Tal fue la situación en México durante una buena parte del siglo xix: conservadores y liberales proponían alternativamente, y argumentaban con ardor, los méritos y los defectos respectivos de Agustín de Iturbide y Miguel Hidalgo para ser reputados como los genuinos fundadores de la nación. Y no en conjunción complementaria, sino con singularidad excluyente. Iturbide representaba la Independencia con Unión, con arreglo al programa trigarante propugnado por los conservadores; mientras que, para los liberales, Hidalgo valía como el prototipo modélico del beligerante conductor de masas, iniciador de una revolución librada a sangre y fuego contra los poderes constituidos del coloniaje. Solo con el triunfo de la República en 1867 y, en el transcurso de la prolongada paz porfiriana, con la imposición correlativa del “liberalismo conservador” como paradigma hegemónico de praxis ideologicopolítica, acabó por consolidarse, más allá de toda discusión, la noción de Hidalgo como el verdadero “padre de la patria”.

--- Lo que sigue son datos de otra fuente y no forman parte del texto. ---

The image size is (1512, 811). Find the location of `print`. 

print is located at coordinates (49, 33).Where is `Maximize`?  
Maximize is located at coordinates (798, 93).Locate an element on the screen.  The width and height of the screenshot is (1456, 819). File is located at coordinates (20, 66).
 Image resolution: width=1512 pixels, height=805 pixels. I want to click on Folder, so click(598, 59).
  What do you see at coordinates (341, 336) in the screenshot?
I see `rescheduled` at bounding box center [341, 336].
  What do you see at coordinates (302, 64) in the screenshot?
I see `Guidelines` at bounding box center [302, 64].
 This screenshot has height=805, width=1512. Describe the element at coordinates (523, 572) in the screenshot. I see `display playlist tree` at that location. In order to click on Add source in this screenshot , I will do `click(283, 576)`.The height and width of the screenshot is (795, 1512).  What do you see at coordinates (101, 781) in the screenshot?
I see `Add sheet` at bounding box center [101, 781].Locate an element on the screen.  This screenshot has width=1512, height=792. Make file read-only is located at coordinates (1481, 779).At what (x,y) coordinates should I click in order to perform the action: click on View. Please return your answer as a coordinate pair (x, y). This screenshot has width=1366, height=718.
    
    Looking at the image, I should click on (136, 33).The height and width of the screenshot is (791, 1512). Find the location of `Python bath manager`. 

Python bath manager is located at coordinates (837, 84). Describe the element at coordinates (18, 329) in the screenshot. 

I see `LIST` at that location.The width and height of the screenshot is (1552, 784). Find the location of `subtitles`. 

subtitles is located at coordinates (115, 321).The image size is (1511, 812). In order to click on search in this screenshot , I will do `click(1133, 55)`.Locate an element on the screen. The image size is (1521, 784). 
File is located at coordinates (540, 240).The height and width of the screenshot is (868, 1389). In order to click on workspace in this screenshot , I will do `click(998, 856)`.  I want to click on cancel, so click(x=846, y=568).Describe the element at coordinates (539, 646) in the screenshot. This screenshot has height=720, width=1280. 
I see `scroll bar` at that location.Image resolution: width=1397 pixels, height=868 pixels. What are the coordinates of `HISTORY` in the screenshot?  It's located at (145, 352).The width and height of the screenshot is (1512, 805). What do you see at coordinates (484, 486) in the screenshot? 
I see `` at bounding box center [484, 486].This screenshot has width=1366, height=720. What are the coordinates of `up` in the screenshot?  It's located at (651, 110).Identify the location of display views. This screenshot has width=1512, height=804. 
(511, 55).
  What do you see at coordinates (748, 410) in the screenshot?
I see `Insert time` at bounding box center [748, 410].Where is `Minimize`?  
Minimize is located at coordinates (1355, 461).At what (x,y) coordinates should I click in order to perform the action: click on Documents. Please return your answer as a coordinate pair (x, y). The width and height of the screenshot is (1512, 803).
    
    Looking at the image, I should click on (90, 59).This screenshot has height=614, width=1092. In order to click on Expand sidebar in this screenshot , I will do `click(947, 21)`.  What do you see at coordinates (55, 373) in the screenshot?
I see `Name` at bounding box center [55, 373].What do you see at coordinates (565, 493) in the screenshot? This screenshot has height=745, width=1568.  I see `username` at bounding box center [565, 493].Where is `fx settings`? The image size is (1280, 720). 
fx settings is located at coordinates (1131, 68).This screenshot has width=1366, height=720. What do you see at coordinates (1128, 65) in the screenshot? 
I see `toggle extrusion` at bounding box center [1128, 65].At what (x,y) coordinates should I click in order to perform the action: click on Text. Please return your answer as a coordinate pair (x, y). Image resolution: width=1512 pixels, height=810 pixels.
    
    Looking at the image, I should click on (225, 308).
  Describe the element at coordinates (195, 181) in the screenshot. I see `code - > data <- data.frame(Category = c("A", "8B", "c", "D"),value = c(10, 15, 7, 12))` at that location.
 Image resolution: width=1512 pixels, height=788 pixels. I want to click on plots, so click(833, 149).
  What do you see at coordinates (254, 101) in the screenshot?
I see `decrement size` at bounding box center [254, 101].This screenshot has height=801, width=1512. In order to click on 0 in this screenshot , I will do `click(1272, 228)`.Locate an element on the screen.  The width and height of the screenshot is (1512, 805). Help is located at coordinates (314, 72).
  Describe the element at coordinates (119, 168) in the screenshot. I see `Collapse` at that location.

En estas breves páginas me voy a referir a dos retratos “históricos” de Hidalgo que nos ofrecen sendas variantes interpretativas de la figura del iniciador de la Insurgencia, si bien no opuestas en rigor, sí con sensibles diferencias de matiz. La primera subraya el papel de Hidalgo como líder carismático de una insurrección dirimida en los campos de batalla y, por lo tanto, como el guerrero inspirado que exhorta al pueblo a tomar las armas y pelear por su libertad. La segunda, en cambio, nos presenta a un venerable anciano reflexivo que, en la quietud nocturna de su estudio (léase, su despacho parroquial), acaba de redactar la proclama que habrá de dar inicio al proceso de emancipación. Un guerrero, pues, y un humanista respectivamente.

 

Sacerdote y caudillo”

Me refiero, en primer término, al retrato litográfico del cura de Dolores que el dibujante y litógrafo Claudio Linati (Parma, 1790-Tampico, 1832) incluyó en su álbum Trajes civiles, religiosos y militares de México, impreso en Bruselas en 1828, en el Real taller litográfico de Gobard, por el editor Ch. Sattanino. Esta colección litográfica, formada por 48 estampas coloreadas a mano, cada una de las cuales va acompañada por un comentario explicativo, si bien puede ser encuadrada en la tradición iconográfica de las “colecciones de trajes” –un género de publicaciones muy difundido y apreciado desde la segunda mitad del siglo xviii en los circuitos internacionales, tanto europeos como americanos– rebasa, con todo, las expectativas usuales. Lejos de ser una simple serie de estampas costumbristas de talante pintoresco, con sus ribetes “exotistas” al gusto del consumidor foráneo, Linati construyó una visión panorámica del país recién independizado, donde abordaba, desde una perspectiva crítica, cuestiones fundamentales sobre la compleja estructura étnica, socioeconómica, política y religiosa en la que el secular dominio colonial había dejado su impronta. No en balde Linati, carbonario y masón, llegó a México al término de una larga trayectoria revolucionaria en el viejo continente.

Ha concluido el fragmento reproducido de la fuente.